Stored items
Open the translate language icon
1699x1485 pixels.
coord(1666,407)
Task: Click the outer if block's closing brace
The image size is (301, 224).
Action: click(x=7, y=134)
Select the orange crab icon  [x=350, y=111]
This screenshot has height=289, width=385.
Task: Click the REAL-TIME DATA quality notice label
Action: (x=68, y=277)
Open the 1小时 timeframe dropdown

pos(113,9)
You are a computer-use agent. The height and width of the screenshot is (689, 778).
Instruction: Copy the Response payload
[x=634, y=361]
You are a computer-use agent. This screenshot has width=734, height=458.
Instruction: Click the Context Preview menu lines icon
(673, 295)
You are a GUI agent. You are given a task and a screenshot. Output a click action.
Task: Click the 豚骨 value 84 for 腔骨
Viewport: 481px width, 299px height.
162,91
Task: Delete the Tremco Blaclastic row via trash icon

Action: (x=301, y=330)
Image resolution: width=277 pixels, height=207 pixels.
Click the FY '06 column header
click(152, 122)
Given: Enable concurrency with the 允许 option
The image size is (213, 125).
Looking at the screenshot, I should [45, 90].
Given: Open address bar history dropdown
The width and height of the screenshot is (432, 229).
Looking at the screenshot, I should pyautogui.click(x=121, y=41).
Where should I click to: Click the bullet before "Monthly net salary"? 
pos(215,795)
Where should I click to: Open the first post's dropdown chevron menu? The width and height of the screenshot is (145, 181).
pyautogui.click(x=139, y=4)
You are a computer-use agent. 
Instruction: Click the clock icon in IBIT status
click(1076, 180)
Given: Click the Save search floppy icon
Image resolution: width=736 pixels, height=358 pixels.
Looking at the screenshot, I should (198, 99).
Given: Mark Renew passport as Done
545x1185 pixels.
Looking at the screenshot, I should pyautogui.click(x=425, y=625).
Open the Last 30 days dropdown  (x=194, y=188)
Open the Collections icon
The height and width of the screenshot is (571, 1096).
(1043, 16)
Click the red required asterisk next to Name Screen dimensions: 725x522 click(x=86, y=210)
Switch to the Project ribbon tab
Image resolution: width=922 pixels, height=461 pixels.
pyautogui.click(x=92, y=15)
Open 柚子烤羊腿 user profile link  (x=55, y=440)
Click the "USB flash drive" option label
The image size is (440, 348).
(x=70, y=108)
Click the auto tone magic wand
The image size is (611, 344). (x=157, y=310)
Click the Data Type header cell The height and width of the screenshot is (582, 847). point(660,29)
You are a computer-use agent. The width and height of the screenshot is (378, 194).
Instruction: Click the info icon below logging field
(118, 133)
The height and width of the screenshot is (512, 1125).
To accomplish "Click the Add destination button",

** Your assignment **
Print the line with "Image resolution: width=922" and every line after it in the entries above, exactly as written. Leave out all other lines.

** Answer to this problem **
Image resolution: width=922 pixels, height=461 pixels.
pyautogui.click(x=92, y=15)
Open 柚子烤羊腿 user profile link  (x=55, y=440)
Click the "USB flash drive" option label
The image size is (440, 348).
(x=70, y=108)
Click the auto tone magic wand
The image size is (611, 344). (x=157, y=310)
Click the Data Type header cell The height and width of the screenshot is (582, 847). point(660,29)
You are a computer-use agent. The width and height of the screenshot is (378, 194).
Instruction: Click the info icon below logging field
(118, 133)
The height and width of the screenshot is (512, 1125).
To accomplish "Click the Add destination button",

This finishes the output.